(Excerpted passage):
>> Begin
My attention was drawn to a trainwreck of a discussion on Reddit, which was triggered by another trainwreck of a discussion on an enterprise Java community web site.

The vexed question: Is Java pass by value, or pass by reference?

My short answer, carefully phrased: Java passes both object references and primitive types by value.

I’ll now unpack that answer and explain it, and talk about why there’s so much confusion. To do so, I need to go back to the very early days of programming…

Once general purpose computers were built, it was quickly discovered that it would be really useful if you could call a chunk of code multiple times, from multiple places.

For instance, most early CPUs (including popular 8 bit CPUs like the Z80 and 6502) didn’t have a general purpose multiply instructions. It was very useful to be able to write a piece of code that would multiply two numbers together and return the result. Because you’d want to multiply numbers a lot from different parts of your program, there needed to be a standard way for the code to know where to jump to when it was done computing the answer for you.

In the early days, this was done in one of two ways. One was to have the caller put a return address into a register. When the multiply routine was done, it would jump to whatever address was in that register, resuming the main program, which could then use the result of the multiplication.

The PDP-8 used a slightly different approach: the instruction to call a subroutine would store the return address in a reserved piece of memory immediately before the subroutine. The subroutine code would be called, would find the return address immediately before it in memory, and could therefore jump back there.
>> End
(Complete the following):
[1] List every processor or computer that the Java pass-by-value text names as an example.
[2] Resume the text on Java's pass-by-value question from the point where it stops.

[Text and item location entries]
>> Begin
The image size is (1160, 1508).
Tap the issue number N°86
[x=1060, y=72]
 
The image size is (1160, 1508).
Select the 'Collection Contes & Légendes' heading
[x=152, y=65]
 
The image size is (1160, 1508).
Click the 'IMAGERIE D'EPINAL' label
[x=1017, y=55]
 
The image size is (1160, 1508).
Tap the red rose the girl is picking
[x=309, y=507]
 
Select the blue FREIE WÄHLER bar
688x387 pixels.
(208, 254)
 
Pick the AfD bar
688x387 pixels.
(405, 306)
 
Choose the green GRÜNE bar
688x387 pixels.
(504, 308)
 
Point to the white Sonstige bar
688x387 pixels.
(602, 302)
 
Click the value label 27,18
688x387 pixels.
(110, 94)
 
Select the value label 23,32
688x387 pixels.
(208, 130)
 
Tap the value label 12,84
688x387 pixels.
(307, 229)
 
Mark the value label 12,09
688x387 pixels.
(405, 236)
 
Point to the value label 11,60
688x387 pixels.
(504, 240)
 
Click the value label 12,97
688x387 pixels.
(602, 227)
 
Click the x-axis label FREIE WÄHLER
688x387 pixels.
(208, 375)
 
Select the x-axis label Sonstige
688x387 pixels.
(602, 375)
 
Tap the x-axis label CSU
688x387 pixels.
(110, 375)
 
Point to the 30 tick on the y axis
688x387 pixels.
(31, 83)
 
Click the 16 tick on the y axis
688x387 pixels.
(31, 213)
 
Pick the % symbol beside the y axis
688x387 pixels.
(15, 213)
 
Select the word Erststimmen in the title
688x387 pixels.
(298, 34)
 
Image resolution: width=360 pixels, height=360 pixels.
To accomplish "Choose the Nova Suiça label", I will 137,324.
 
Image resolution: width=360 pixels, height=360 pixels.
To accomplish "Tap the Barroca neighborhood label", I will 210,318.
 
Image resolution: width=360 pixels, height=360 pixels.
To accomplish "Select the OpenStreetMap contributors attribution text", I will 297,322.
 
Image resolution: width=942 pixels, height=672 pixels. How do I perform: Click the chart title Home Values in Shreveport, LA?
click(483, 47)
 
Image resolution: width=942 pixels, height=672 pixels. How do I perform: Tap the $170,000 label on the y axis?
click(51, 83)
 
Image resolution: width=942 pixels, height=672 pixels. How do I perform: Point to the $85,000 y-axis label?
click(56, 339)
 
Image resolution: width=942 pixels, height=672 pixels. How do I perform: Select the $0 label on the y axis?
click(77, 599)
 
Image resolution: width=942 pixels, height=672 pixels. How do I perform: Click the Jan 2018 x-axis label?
>> End
(Outputs by task):
[1] Z80, 6502, PDP-8

[2]
The problem, of course, is that soon programmers wanted their subroutines to be able to call other subroutines, or even call themselves. Both of these methods of passing return addresses failed to allow that. The PDP-8 approach was also ugly because it meant you couldn’t store subroutines in ROM.

So by the time of the PDP-11 and 6800, the call stack had been invented. With a call stack, when you called your multiply subroutine the address of the next instruction after the call was placed on the call stack automatically by the CALL instruction. The processor then jumped to the subroutine code. The code did its multiplication and put the result in a register as before, then pulled the address off the top of the stack and called it — hence jumping the CPU back to the point immediately after the CALL instruction. Popular 8-bit home computer CPUs including the 6502 and Z80 had hardware call stack support.

This was a big improvement, but still not ideal. The problem was, the subroutines and the code that called them had to agree on which registers to use for which values before the call, and which registers to find the results in after the call.

So later CPUs, like the 68000, added instructions to make it easy to push additional values onto the stack — not just return addresses. Now to call your multiply subroutine you’d push the two values onto the stack and CALL the subroutine. The subroutine would pull two values from the stack, multiply them, and push the result onto the stack before returning. Your code would then pull the result from the stack and use it. The combination of return address and subroutine parameters was called a stack frame. This call model was the one used on the PDP-11, and hence became the call model for the C programming language.

Now, stack-based parameters work well, but there’s a potential problem once you start dealing with values that can occupy a large amount of memory — such as strings. How do you pass a string to a subroutine?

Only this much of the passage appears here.